Teks Bacaan.
⟨

Ilmuwan Temukan Cara Membaca Pikiran Ubur-ubur

Ilmuwan membedah sistem syaraf dan menemukan syaraf yang berperan dalam aktivitas.

flickr
Ubur ubur
Rep: Noer Qomariah Kusumawardhani  Red: Dwi Murdaningsih

REPUBLIKA.CO.ID, JAKARTA—Meskipun ubur-ubur tidak memiliki otak, para ilmuwan telah menemukan cara untuk membaca pikiran mereka. Ilmuwan menggunakan spesies Clytia hemisphaeric untuk diteliti.

Baca Juga

Karena spesies ubur-ubur ini sangat kecil (diameternya hanya sekitar satu sentimeter), seluruh sistem sarafnya dapat dengan mudah masuk ke bawah mikroskop. Genomnya juga cukup sederhana dan tubuhnya yang transparan hanya berisi sekitar 10.000 neuron, yang membuatnya lebih mudah untuk melacak pesan saraf.

⟩

Data yang Diberikan.
⟨

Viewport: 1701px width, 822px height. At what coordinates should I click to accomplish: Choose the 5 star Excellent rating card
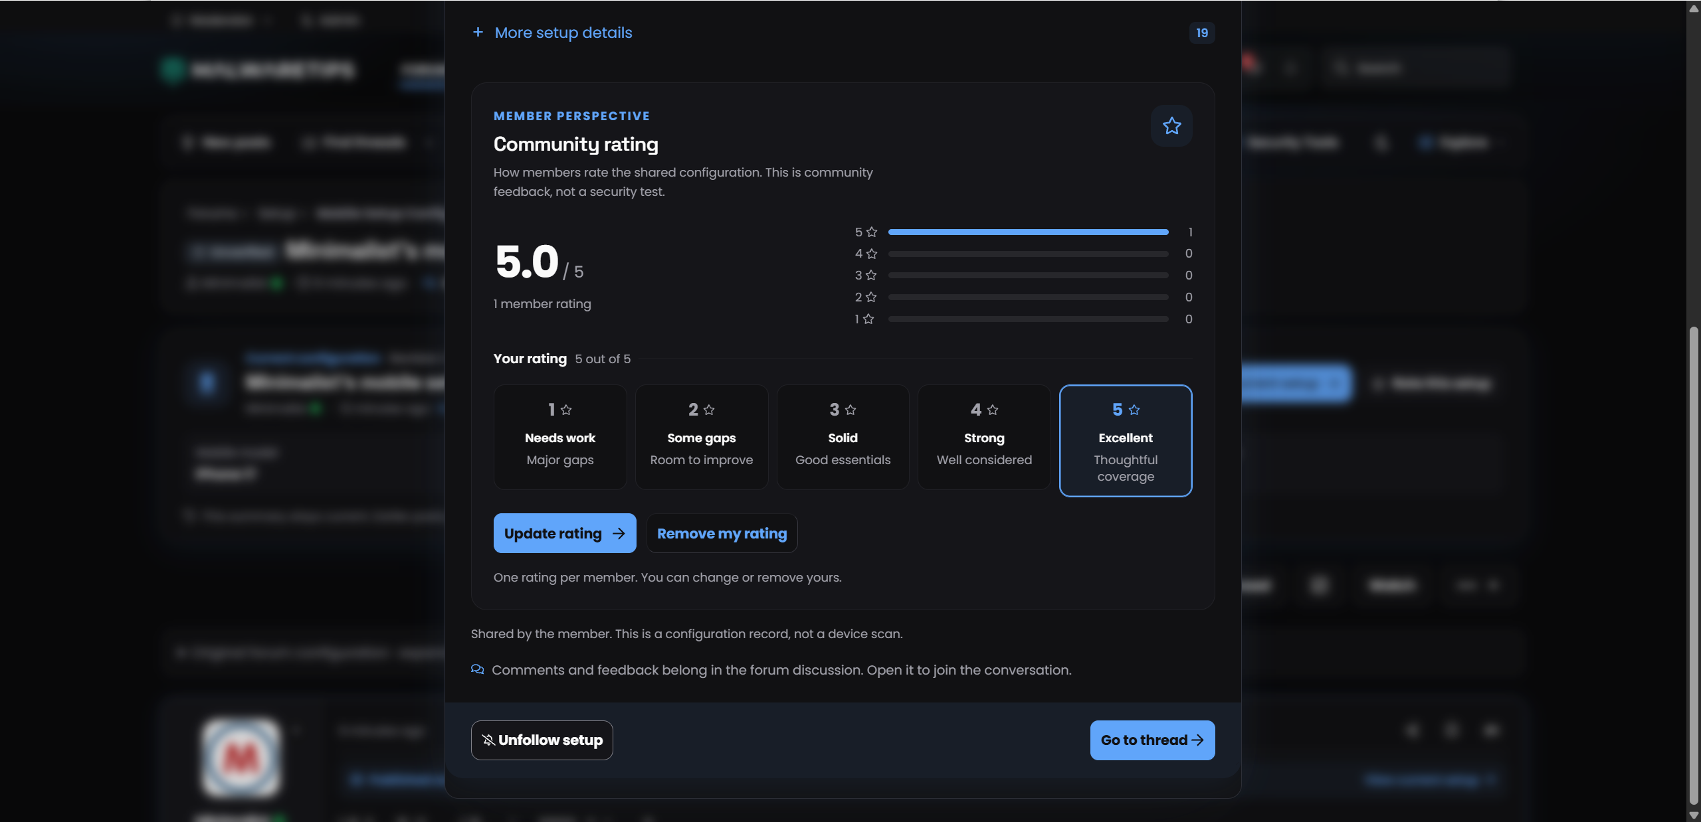click(1126, 440)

⟩

Daftar Tugas.
- A) Salin dengan tepat bagian artikel tentang ubur-ubur, mulai dari "REPUBLIKA.CO.ID, JAKARTA—Meskipun ubur-ubur tidak" sampai dengan "melacak pesan saraf.".
- B) Tuliskan kelanjutan artikel tentang ubur-ubur di atas, mulai setelah kalimat terakhirnya.

Jawaban Anda.
- A)
REPUBLIKA.CO.ID, JAKARTA—Meskipun ubur-ubur tidak memiliki otak, para ilmuwan telah menemukan cara untuk membaca pikiran mereka. Ilmuwan menggunakan spesies Clytia hemisphaeric untuk diteliti.

Baca Juga

Karena spesies ubur-ubur ini sangat kecil (diameternya hanya sekitar satu sentimeter), seluruh sistem sarafnya dapat dengan mudah masuk ke bawah mikroskop. Genomnya juga cukup sederhana dan tubuhnya yang transparan hanya berisi sekitar 10.000 neuron, yang membuatnya lebih mudah untuk melacak pesan saraf.

- B)
Dilansir dari Sciencealert, Kamis (2/12), ketika para peneliti memodifikasi ubur-ubur C. Hemisphaerica secara genetik sehingga neuron mereka bersinar ketika diaktifkan, mereka menemukan tingkat organisasi saraf terstruktur yang tidak terduga. Sistem saraf ubur-ubur berkembang lebih dari 500 juta tahun yang lalu dan telah berubah sangat sedikit sejak itu. Dibandingkan dengan otak hewan saat ini, neuron dalam ‘fosil hidup’ ini disusun dengan cara yang jauh lebih sederhana.

Tidak ada sistem terpusat yang mengoordinasikan semua gerakan makhluk itu. Jadi bagaimana cara menyelesaikannya? Penelitian baru menunjukkan neuron C. Hemisphaerica diletakkan dalam jaringan seperti payung, yang secara dekat mencerminkan tubuhnya. Neuron ini kemudian dibagi lagi menjadi irisan, hampir seperti kue.

Setiap tentakel di tepi lonceng ubur-ubur terhubung ke salah satu irisan ini. Jadi, ketika lengan ubur-ubur mendeteksi dan menangkap mangsa, seperti udang air asin, neuron dalam potongan yang satu ini diaktifkan dalam urutan tertentu. Pertama, neuron di tepi potongan kue mengirim pesan ke neuron di tengah, tempat mulut ubur-ubur berada.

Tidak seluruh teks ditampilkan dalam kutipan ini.